> _課題_
あいちトリエンナーレ2019のVR作品を紹介する文章を、最後の文に続けて書き継ぎなさい。

> _本文_
━━━━━━━━━━━━━━━━

体験が始まると、サイバースペースでは、円形になった参加者の中央の床付近に小さなピラミッドが現れ、そこから線が四方八方に伸びてくる。やがて、スタンリー・キューブリックのSF映画「2001年宇宙の旅」で現れたモノリスのような四角柱が、輪になっている参加者の中央上方に現前し、それがより小さな直方体に分割され、飛び散る。その直方体の中に異次元の世界が次々と現れ、モノリスが消えた後も黒い球体、雲のような物体が空間を漂う。こうした過程すべてに、宇宙の声のような男性のナレーションが重なり、男性の少年の頃の記憶、妻が自分の手を握っている感触、自分の子供のこと、そして何よりも、自分の脳がコンピューターに接続される体験などが語られる。ちなみに「2001年宇宙の旅」では、モノリスは、地球外知的生命体の汎用的な道具とされ、人工知能のような超高度なコンピューターだと考えられている。モノリスを作り出した地球外知的生命体は神とも呼べる存在で、生命の進化、絶滅を促しながら知的生命体の創造を試みていて、人類もそうした進化によって誕生したとされている。
アートプロデューサー、NPO法人芸術公社代表理事で、今回の「あいちトリエンナーレ2019」のキュレーター(パフォーミングアーツ)である相馬千秋さんが、小泉さんが2018年秋、ソウルの韓国国立近現代美術館(MMCA)主催の「パフォーミング・アーツ・フォーカス」で発表した初のVR作品「サクリファイス」について書いたレビュー記事(「美術手帖」web)によると、今回の作品は、「サクリファイス」に続くVRの作品だと考えられる。この時は、6つの椅子が円形に配置され、VRのヘッドセットを付けた参加者はそこに座ったが、今回は、15人ほどが立ったまま歩いて体験する。
また、「サクリファイス」は、イラク・アフガニスタン戦争をイラク側の視点から追体験させた映像作品で、相馬さんによると、その時は、VR体験者の視界はイラクの騒然とした街や家の中にトリップし、逆説的にそうしたVRによって、現実の生身の身体性、生の一回性を突きつけたというが、今回は、ヘッドセットを装着して歩く参加者は、半ば現実の空間、半ば抽象的な異次元の世界を行き来するような仮想現実に置かれ、完全に別の世界に入っていくことはない。つまり、個々の参加者はVRの世界に入りつつ、その時歩いている現実の世界、現実の他の参加者との関係性を完全に喪失することはない。そして、仮想現実に重なる男性の声も、詩的、哲学的で、夢の中の声、意識そのもののようでもある。VRの世界に完全に入り込み、VR終了後にこちらの世界に帰還するというよりは、自分の現実の意識と接続してリアルに意識が拡張されていく。

━━━━━━━━━━━━━━━━

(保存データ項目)
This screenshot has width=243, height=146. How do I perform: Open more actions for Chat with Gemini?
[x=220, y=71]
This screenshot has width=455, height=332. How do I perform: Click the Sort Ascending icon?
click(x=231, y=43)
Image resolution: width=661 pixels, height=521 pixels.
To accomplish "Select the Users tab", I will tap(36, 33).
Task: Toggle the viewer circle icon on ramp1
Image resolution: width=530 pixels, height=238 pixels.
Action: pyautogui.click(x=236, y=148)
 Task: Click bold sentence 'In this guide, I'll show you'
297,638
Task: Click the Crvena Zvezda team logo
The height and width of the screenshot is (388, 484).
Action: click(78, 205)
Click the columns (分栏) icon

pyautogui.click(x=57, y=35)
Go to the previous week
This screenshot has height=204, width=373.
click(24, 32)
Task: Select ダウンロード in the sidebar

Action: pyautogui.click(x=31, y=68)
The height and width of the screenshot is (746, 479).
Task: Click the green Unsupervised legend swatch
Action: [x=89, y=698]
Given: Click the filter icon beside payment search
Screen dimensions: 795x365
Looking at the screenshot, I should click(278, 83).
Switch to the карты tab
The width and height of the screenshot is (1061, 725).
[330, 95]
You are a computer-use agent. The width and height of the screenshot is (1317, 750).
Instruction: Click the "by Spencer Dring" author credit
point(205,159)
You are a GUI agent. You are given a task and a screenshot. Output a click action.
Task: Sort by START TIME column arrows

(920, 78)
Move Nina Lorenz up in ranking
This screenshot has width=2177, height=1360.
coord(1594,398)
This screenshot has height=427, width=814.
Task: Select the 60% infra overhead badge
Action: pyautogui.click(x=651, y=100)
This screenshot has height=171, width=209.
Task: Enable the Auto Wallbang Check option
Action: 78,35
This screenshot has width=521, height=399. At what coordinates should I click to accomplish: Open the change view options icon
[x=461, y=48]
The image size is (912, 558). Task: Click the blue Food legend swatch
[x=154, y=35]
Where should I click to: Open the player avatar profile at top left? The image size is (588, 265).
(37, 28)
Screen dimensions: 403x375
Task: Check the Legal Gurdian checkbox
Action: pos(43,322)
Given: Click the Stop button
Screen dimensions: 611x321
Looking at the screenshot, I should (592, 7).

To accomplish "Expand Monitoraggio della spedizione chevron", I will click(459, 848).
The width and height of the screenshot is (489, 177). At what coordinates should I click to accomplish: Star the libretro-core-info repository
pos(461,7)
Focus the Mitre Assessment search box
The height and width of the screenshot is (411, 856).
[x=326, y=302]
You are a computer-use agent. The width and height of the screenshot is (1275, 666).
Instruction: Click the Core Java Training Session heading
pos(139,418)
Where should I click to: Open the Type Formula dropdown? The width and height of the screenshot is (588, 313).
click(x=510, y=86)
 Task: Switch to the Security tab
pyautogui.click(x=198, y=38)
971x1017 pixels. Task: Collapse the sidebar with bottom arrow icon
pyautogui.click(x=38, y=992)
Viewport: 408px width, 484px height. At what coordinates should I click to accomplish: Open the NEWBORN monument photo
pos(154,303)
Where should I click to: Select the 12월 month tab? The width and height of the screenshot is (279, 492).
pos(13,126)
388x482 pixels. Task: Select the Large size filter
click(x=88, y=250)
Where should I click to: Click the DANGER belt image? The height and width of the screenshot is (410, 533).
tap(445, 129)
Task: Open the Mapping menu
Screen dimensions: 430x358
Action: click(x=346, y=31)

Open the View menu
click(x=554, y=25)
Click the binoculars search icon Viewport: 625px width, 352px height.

━━━━━━━━━━━━━━━━

> _解答_
このヘッドセットの中の仮想現実が終わった後、預けた荷物を受け取り、作品の全てが完了したかと思いきや、仮想現実を体験した空間の脇に仮設的に造られた細長い別室に案内される。モニター画面が一列に並び、同じグループの15人は、そのモニター画面と対峙する形で椅子に座り、ヘッドフォンをしながら、担当者からの次の指示を待つ。と、私たちの回の次となる7時半からのグループが隣の広い空間(先ほど自分たちが仮想現実を体験した部屋)に入ってきて、次のグループの15人が、自分たちがそうしたように担当者の指示に従って、ヘッドセットを装着している様子が聞こえてくる。そして、次のグループの仮想現実体験が始まると、モニター画面に映像が流れるのである。
映像では、2013年にALS(筋萎縮性側索硬化症)を発症した武藤将胤さんが車椅子に乗って、脂汗をかいた顔を歪めながら言葉を発している。つまり、先ほど、ヘッドセットを装着し、聞いていたのは、武藤さんの声だったのである。そして、この細長い部屋でモニター画面を見ていると、時々、モニター上の細長い窓のカーテンが開き、隣の空間で少し前に自分たちがそうしていたように、次のグループの15人がヘッドセットを装着して、仮想現実を体験している姿を外から眺めるのだ。彼らは別の人たちなのだが、まるで幽体離脱して自分たちを見ているような錯覚を覚える。もはやVRの世界にただ入り込むだけではなく、外から眺めるただの傍観者であるだけでもなく、武藤さんの意識とその世界観の仮想現実、その仮想現実を体験している現実が連続したものとして感じられる。映像は、最後に、武藤さんが立ち上がりかけたところで終わる。ここでは、最初に以下のステートメントも渡された。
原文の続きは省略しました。